Brendane: For what? So [sighs] as a—I’m a former church lady myself, having gone to seminary school, all those things, and learned about forgiveness is something that you should give freely to folks because God says so. I have much to say about how violent, right, forgiveness is. I think of it as—it can actually be a fairly violent process if you’re forgiving someone who’s not yourself. But I think I’m gonna let what you just said be our little segue into what we’re reading today. So Alyssa, what are we reading today?
[00:25:45] Alyssa: We already said it. Today we are reading the introduction to Exceptional Violence: Embodied Citizenship in Transnational Jamaica by Deborah A. Thomas. Deborah A. Thomas is the R. Jean Brownlee Professor of Anthropology and the director of the Center for Experimental Ethnography at the University of Pennsylvania. She is also a research associate with the Visual Identities in Art and Design Research Centre at the University of Johannesburg. Her recent book Political Life in the Wake of the Plantation: Sovereignty, Witnessing, Repair was awarded the Senior Book Prize from the American Ethnological Society in 2020, and was also the runner-up for the Gregory Bateson Prize in the same year. She is also the author of Exceptional Violence: Embodied Citizenship in Transnational Jamaica, published in 2011, and Modern Blackness: Nationalism, Globalization and the Politics of Culture in Jamaica, which was published in 2004, and is the co-editor of the volume Globalization and Race, which was published in 2006. Thomas co-directed and co-produced the documentary films Bad Friday and Four Days in May, and she is the co-curator of a multimedia installation titled Bearing Witness: Four Days in West Kingston, which opened at the Penn Museum in November 2017. From 2016 to 2020, Thomas was the editor-in-chief of American Anthropologist, the flagship journal of the American Anthropological Association. Prior to Thomas’s life as an academic, she was a professional dancer with the New York-based Urban Bush Woman.
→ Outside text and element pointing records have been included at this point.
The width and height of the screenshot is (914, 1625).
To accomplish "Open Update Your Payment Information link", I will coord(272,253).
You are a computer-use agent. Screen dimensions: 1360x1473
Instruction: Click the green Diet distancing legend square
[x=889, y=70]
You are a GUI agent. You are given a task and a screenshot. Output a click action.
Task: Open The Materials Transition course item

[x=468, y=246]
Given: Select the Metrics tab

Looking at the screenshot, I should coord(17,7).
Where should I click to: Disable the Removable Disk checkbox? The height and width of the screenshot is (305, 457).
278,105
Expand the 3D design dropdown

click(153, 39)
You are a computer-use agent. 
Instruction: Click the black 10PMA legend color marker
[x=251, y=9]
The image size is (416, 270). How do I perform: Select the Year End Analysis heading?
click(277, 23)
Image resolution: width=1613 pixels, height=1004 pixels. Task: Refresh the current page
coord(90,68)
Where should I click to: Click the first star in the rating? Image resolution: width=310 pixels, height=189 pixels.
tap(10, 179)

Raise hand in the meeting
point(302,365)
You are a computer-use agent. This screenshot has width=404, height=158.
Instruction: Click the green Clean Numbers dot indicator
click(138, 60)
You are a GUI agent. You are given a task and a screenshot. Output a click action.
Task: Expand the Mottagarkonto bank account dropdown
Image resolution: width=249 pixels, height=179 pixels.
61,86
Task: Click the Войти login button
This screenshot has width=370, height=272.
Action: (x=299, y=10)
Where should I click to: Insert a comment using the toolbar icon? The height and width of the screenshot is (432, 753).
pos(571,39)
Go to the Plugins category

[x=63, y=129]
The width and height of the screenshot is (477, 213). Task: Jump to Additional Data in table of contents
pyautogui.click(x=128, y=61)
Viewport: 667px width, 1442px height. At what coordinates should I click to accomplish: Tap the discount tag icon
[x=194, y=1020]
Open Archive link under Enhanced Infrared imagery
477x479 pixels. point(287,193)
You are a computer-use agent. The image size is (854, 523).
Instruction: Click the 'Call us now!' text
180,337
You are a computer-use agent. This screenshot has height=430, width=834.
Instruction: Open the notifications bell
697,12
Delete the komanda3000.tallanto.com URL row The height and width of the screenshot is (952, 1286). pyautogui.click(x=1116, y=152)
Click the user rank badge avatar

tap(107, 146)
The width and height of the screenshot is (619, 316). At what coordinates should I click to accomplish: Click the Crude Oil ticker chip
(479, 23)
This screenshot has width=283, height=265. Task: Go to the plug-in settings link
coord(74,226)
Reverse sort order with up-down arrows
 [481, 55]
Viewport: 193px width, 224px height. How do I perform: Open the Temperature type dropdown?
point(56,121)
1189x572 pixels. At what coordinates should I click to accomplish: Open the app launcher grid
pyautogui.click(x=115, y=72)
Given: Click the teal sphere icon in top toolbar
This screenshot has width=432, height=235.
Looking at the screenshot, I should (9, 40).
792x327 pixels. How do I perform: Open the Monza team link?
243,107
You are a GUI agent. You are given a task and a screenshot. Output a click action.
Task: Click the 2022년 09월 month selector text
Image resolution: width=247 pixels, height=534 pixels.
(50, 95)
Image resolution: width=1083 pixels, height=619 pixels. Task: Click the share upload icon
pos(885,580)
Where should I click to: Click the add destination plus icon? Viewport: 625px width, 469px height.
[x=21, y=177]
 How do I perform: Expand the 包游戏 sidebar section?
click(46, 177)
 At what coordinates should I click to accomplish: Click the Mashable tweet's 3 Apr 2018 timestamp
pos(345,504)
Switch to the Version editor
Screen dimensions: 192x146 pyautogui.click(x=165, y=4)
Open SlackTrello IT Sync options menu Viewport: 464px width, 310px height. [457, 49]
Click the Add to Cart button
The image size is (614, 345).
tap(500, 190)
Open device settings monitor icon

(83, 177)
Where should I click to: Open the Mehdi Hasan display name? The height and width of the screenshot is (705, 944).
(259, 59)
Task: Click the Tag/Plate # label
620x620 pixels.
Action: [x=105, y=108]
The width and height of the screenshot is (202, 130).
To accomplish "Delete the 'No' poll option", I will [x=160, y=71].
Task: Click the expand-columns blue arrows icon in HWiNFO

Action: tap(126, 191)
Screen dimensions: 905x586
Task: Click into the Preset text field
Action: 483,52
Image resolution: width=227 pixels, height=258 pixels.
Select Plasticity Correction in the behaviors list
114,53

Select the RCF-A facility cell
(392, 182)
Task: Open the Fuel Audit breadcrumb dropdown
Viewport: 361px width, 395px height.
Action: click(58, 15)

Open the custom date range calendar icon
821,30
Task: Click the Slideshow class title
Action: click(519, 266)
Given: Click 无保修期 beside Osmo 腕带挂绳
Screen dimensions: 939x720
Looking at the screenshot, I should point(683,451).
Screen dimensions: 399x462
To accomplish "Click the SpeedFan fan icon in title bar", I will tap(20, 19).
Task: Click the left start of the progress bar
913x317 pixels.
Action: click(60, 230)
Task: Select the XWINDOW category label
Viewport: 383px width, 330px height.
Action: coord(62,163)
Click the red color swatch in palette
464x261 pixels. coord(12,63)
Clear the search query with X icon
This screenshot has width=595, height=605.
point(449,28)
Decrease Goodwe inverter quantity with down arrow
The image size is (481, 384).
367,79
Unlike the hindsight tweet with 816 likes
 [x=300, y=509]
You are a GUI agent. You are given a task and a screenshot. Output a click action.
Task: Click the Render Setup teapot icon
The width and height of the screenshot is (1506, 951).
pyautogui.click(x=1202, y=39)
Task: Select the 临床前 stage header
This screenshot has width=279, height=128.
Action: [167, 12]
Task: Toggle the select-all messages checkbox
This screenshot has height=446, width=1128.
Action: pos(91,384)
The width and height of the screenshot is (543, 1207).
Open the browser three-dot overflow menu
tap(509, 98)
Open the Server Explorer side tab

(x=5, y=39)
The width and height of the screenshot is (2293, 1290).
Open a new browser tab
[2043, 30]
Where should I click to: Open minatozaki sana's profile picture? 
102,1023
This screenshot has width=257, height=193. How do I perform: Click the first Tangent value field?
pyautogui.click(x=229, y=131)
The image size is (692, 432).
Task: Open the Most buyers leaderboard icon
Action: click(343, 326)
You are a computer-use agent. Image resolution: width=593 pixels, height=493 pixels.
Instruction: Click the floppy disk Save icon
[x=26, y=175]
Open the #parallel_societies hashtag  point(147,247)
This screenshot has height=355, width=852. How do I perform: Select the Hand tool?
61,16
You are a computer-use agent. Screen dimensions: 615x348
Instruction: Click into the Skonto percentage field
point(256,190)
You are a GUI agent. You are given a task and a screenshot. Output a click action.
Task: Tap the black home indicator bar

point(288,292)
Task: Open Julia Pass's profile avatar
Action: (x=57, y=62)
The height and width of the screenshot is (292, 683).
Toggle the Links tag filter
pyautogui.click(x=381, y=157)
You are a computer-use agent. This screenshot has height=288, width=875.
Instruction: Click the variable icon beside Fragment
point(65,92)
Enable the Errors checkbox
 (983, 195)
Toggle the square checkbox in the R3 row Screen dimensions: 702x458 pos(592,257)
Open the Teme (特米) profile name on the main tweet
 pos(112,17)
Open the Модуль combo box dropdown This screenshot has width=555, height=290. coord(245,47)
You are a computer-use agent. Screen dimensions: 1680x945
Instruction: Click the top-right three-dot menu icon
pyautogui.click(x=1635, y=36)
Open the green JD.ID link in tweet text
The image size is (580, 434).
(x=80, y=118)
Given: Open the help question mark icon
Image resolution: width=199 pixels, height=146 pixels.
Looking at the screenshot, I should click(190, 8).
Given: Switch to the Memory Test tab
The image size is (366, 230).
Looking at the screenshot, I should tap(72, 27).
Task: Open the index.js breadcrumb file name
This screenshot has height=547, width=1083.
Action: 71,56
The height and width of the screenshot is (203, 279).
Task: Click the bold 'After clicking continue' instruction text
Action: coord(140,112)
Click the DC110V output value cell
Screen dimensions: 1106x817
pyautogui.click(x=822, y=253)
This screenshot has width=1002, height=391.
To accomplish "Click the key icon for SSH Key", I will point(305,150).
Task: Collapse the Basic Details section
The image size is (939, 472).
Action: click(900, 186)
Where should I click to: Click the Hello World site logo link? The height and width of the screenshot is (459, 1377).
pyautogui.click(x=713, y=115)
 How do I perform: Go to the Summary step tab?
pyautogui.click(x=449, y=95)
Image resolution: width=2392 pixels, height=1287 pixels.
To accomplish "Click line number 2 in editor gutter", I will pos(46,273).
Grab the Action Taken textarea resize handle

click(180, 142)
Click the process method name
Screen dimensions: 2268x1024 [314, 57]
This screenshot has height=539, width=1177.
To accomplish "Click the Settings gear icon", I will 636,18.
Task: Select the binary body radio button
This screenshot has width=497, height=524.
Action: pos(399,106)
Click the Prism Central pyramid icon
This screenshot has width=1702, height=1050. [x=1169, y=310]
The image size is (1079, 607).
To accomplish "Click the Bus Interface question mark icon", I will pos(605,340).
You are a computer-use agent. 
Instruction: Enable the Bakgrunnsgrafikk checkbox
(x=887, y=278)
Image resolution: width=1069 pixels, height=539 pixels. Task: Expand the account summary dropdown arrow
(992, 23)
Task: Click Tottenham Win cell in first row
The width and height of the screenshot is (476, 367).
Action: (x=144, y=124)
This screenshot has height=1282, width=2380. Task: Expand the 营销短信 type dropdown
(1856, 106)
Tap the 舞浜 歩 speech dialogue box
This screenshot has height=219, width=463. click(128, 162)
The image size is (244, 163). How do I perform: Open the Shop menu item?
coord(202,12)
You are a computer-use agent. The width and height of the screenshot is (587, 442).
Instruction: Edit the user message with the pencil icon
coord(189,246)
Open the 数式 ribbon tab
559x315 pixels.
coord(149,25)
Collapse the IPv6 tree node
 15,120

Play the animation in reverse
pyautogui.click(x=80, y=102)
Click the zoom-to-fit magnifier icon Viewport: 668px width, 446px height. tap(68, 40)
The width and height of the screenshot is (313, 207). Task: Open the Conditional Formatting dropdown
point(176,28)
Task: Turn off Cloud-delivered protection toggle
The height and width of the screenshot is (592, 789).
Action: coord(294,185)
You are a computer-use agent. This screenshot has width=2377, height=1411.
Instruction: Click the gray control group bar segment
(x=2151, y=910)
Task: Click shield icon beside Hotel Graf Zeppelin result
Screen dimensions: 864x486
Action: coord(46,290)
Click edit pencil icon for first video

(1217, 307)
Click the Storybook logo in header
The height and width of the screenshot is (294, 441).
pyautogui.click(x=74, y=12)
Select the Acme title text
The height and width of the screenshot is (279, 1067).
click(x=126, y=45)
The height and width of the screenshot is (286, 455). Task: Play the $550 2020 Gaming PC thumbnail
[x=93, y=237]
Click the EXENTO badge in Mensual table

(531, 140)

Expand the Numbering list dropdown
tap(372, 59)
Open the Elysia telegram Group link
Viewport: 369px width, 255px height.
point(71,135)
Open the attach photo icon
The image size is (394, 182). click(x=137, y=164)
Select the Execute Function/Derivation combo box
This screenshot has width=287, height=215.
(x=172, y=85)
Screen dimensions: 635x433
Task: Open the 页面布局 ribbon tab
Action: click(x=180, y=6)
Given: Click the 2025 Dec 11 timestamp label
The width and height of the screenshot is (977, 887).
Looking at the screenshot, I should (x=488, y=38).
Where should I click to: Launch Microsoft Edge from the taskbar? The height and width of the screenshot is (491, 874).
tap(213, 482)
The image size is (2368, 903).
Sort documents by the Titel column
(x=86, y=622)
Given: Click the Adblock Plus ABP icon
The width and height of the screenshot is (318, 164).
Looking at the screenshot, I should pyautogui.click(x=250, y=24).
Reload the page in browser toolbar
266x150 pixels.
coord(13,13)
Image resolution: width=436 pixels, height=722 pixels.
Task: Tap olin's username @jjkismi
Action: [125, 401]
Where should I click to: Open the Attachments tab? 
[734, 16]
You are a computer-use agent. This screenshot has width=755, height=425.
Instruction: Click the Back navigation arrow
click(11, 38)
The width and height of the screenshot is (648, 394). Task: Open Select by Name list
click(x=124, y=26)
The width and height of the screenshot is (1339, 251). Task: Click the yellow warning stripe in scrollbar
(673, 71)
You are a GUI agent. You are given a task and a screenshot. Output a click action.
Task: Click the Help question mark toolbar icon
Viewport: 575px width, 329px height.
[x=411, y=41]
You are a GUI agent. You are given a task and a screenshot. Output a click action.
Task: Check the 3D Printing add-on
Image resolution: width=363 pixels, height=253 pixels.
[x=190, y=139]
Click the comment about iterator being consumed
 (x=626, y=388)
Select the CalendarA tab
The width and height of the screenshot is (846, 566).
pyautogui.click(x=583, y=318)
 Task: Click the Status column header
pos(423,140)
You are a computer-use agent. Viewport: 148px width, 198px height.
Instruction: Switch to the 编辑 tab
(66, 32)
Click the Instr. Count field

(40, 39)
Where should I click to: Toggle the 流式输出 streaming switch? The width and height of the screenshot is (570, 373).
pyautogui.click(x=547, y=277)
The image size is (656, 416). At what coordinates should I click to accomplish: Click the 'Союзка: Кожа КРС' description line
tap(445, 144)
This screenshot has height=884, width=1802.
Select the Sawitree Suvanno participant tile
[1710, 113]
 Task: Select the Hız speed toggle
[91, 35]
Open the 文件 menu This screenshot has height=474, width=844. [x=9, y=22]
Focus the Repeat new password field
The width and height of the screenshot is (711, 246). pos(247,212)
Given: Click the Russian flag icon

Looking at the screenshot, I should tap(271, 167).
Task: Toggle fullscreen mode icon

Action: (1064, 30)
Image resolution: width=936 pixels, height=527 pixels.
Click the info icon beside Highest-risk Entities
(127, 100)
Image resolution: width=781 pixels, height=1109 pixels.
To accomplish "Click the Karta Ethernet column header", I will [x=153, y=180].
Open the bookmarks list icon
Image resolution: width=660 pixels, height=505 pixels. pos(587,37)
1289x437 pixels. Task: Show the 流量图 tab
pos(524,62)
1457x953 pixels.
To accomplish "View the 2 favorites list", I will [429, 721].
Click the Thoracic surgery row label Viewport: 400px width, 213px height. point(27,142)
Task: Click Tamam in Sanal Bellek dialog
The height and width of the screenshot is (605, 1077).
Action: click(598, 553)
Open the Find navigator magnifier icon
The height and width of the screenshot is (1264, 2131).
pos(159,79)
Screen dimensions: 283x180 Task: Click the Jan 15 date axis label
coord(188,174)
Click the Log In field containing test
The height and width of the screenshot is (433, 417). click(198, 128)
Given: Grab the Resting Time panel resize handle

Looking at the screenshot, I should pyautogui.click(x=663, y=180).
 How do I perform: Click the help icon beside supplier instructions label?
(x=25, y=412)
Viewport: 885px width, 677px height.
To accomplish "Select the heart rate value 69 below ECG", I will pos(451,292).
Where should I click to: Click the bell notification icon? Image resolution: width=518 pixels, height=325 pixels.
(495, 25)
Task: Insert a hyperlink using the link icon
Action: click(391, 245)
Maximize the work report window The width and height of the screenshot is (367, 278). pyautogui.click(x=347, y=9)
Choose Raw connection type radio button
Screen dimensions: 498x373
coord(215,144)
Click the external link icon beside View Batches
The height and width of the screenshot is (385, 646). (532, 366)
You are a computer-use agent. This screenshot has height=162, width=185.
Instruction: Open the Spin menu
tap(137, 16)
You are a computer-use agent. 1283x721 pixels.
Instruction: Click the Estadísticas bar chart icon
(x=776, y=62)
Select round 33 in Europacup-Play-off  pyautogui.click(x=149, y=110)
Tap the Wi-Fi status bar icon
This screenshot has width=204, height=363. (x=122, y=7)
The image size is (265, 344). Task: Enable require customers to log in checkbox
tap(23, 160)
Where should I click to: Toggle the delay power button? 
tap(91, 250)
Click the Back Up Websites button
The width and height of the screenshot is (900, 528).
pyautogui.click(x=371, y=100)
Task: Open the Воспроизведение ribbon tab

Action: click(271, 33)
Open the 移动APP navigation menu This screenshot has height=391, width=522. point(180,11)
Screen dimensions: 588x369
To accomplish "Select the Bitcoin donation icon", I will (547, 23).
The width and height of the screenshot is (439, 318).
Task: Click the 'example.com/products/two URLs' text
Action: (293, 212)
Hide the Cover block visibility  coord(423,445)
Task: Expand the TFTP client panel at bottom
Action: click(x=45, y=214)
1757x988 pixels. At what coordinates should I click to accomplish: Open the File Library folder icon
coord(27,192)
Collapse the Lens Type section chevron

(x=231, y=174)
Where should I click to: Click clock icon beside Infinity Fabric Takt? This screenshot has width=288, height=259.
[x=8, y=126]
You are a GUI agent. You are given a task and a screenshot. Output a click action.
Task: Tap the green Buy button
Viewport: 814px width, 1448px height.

Brendane: Wow. And that’s just the bio, that ain’t even the CV. [Laughter]
Alyssa: This was the short one. The doc that she sent it in said, “Very, very short bio.” So there—she has so many more—
Brendane: —accomplishments. Yes.
Alyssa: Can’t wait to speak to her later.
Brendane: Honestly, I’m really excited to dive into this one. And so we want to frame the book first by talking about the overarching theme of Exceptional Violence, which examines the idea of reparation. So reparation is not just a “quantification of redress for past wrongs,” but also “a framework for thinking about contemporary problems.” So Thomas wants to move away from thinking about reparations as money given to a group of people or groups of people from a nation-state, but to think about reparations as a framework that defines how “black populations stand in relation to states.” So if we use reparations as a framework for thinking, we pay critical attention to the histories that make the world the way it is, the way it’s always been—wink—and we rethink the creative ways that the oppressed move in the world. So I think what’s most generative about a reparations framework, for me, is a suggestion that the present is not just something that arrives but has a direct connection to the violences of the past, which I know that’s your—that’s your jam! So [laughs]—
Alyssa: That’s my bag right there! It was actually one of the overlaps I had to talk about—y’all exams are still just in my mind, okay—it’s one of the overlaps I had to talk about in my exams. And so in Black and Caribbean studies, the way that we see the past is always a reflection of what we’re experiencing in the present. And so in that way, it’s always repeating itself. And so she thinks through the cyclical nature of history and the way that it incorporates and accommodates the new, while always giving us the sense that we’ve somehow seen this before. And so if that makes you think of chaos theory, or if it makes you think of Avery Gordon’s hauntings, that’s kind of on purpose. And you’ll kind of—you’ll find this theme of repetition in the work of Kamau Brathwaite, Edouard Glissant, and of course, Antonio Benitez-Rojo, who wrote The Repeating Island.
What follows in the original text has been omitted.